Written exercise:
Can you recast the rows below as a JSON list of strings, one string per line, with blank lines skipped and the pictures left out?

Task data:
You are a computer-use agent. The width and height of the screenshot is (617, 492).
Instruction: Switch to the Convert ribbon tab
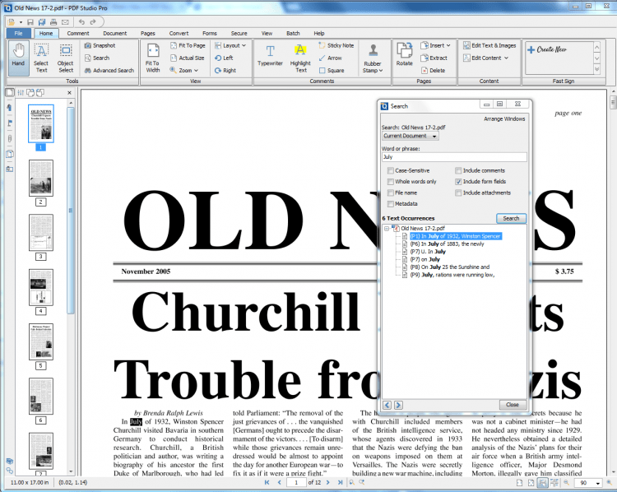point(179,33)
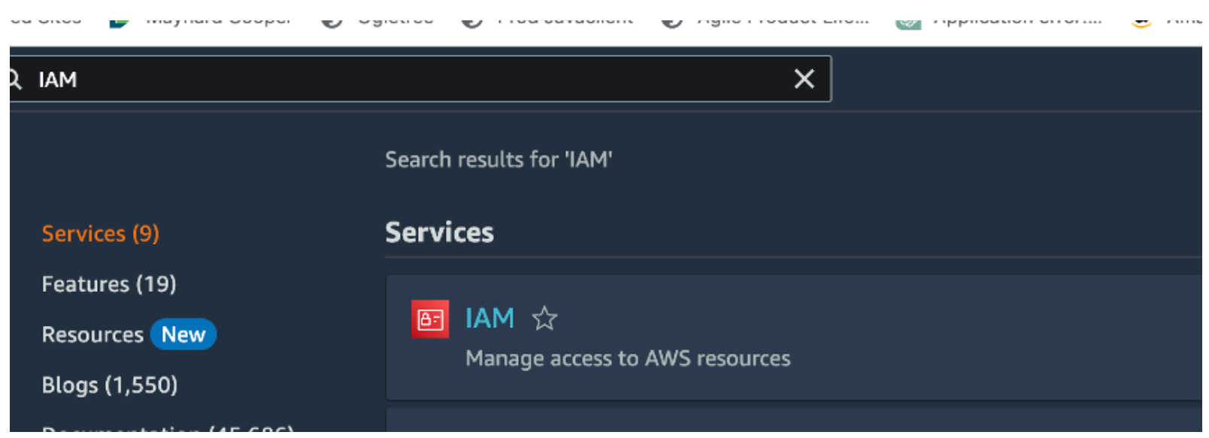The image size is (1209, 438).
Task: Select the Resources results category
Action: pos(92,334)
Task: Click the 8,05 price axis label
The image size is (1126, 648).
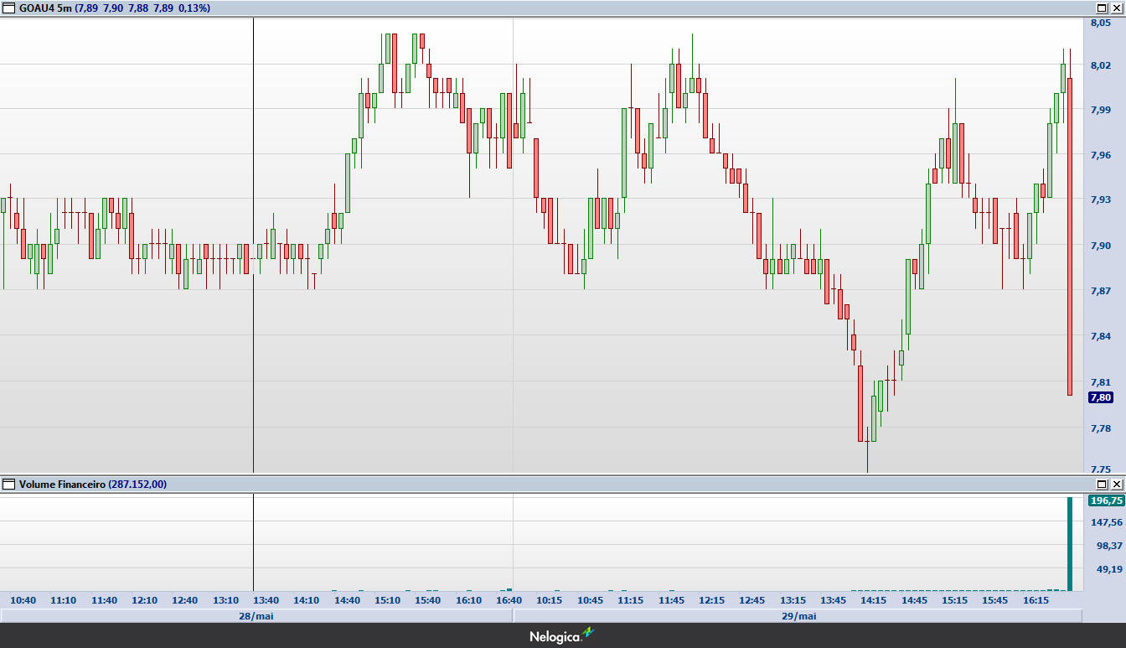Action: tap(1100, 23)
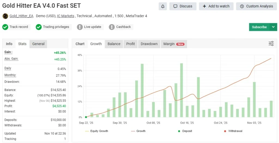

Response to the exercise:
[
  "You are a computer-use agent. The width and height of the screenshot is (617, 492).",
  "Instruction: Switch to the Convert ribbon tab",
  "point(179,33)",
  "The image size is (1209, 438).",
  "Task: Select the Resources results category",
  "Action: pos(92,334)",
  "Task: Click the 8,05 price axis label",
  "The image size is (1126, 648).",
  "Action: tap(1100, 23)"
]